Breakdown of UK EuroMillions revenue
| 0.5% | in profit to Allwyn UK |
| 4.5% | in operating costs |
| 5% | in commission to retailers |
| 12% | to the UK Government (Lottery Duty) |
| 28% | to charitable causes |
| 50% | to winners |

==Email scams making use of EuroMillions brand name==
Chris and Colin Weir won the EuroMillions and pledged to donate their prize money to good causes. However, cybercriminals started using their names in their email scams to fool the general public and ultimately cheat them of money.

==EuroMillions Plus (Ireland only)==
In June 2007, the Irish National Lottery introduced "Plus," an add-on to the main EuroMillions game available only to Irish players.
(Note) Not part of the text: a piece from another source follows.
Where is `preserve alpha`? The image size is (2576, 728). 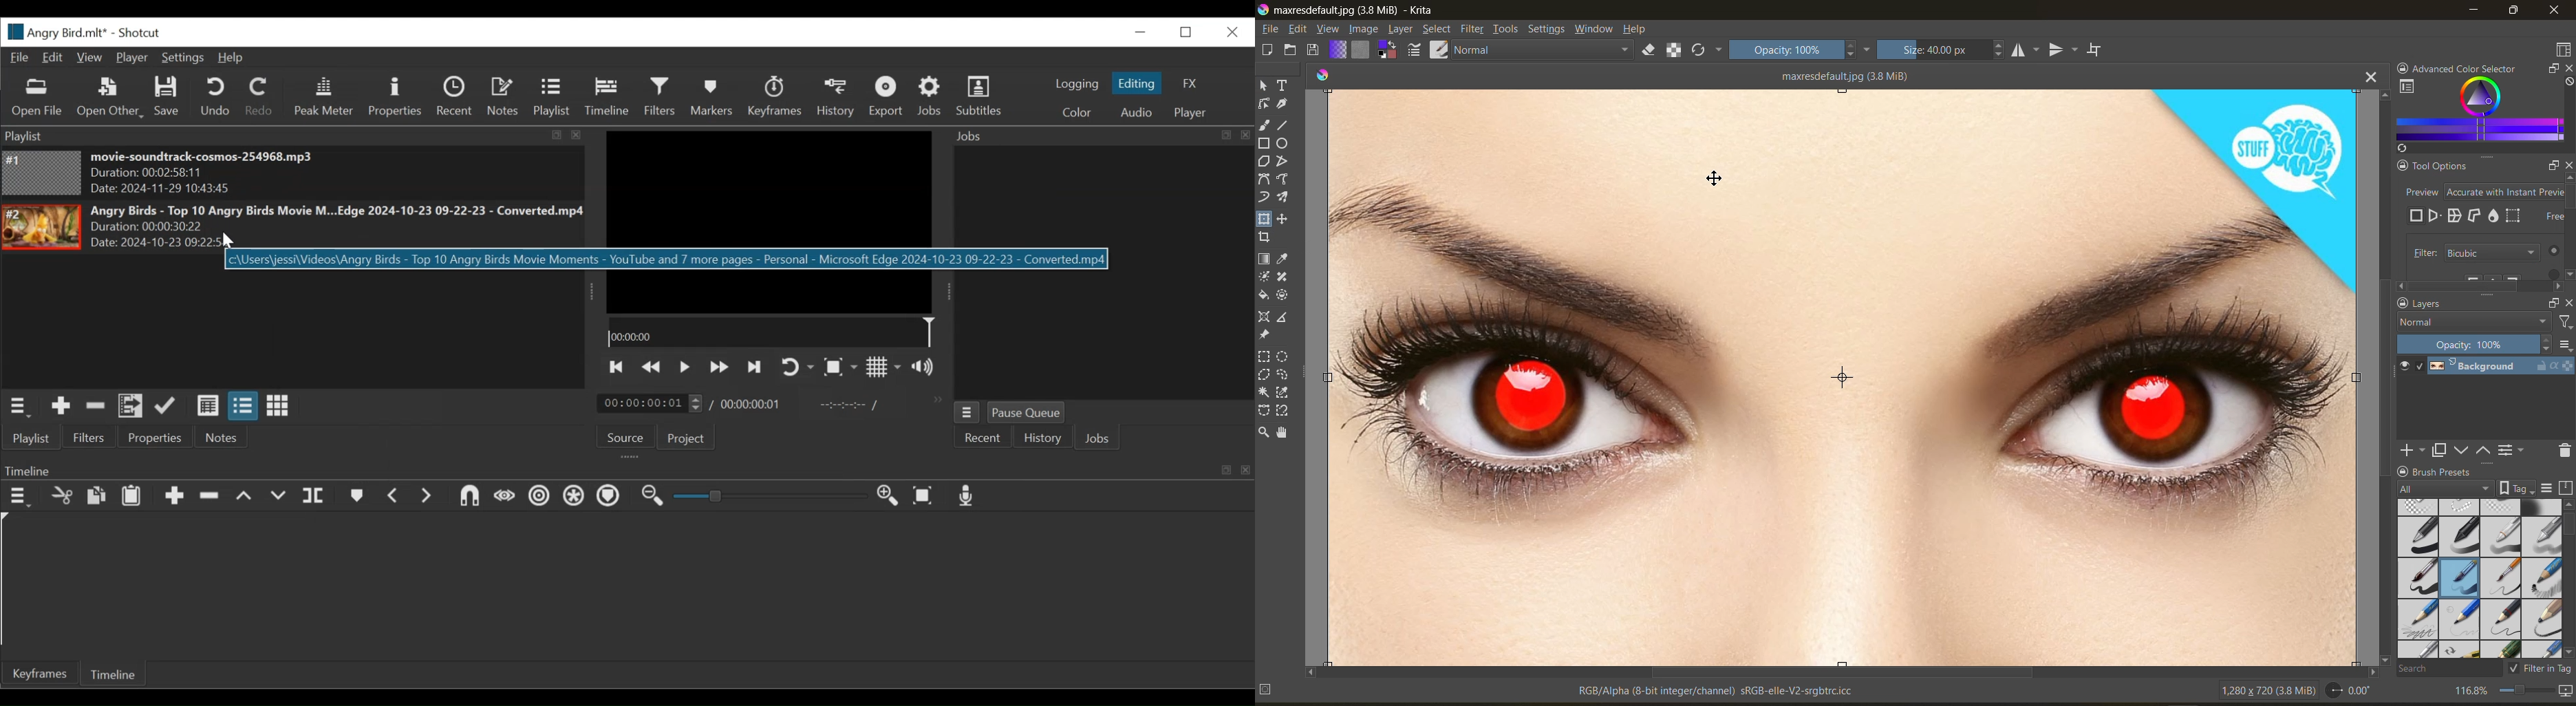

For an extra €1 per line, players can enter their five main EuroMillions numbers in an additional draw for a fixed, non-rolling jackpot of €500,000. Players can also win fixed prizes of €2,000 for a Match-4 and €20 for a Match-3. The odds of winning the Plus jackpot are 1 in 2,118,760.

== UK Millionaire Maker ==
Since November 2009, at least one UK player every week has won a guaranteed £1,000,000. With the introduction of the Tuesday EuroMillions Draw on Tuesday 10 May 2011, there were two Millionaire Raffle winners each week. Changes to EuroMillions in September 2016 meant that two guaranteed Millionaire Raffle winners were made per draw, or 4 per week across the two draws.

According to the EuroMillions website, the chances of winning the UK Millionaire Maker game on a Tuesday can be estimated as 1 in 3,570,000 with a standard £1m jackpot. On a Friday, it can be calculated as approximately 1 in 5,080,000 – again with a baseline £1m jackpot. Winning in this game depends entirely on the number of the payslips sold so the odds fluctuate. The odds may also fluctuate during a super draw or a special event in the UK Millionaire Raffle.

Prices per line in the UK increased by 50p to £2.00. The 50p was added due to weak exchange rates between the pound and the euro and to cover the expense of the new Millionaire Maker. On 24 September 2016, the price per line in the UK was increased by an additional 50p to £2.50. In January 2019, the number of guaranteed winners in the UK Millionaire Maker game reverted to one.

==See also==
- Eurojackpot - a similar transnational lottery in Croatia, Czech Republic, Denmark, Estonia, Finland, Germany, Greece, Hungary, Iceland, Italy, Latvia, Lithuania, Netherlands, Norway, Poland, Slovakia, Slovenia, Spain and Sweden.
- Vikinglotto - a similar transnational lottery in Denmark, Sweden, Norway, Finland, Iceland, Latvia, Lithuania, Estonia, Slovenia and Belgium.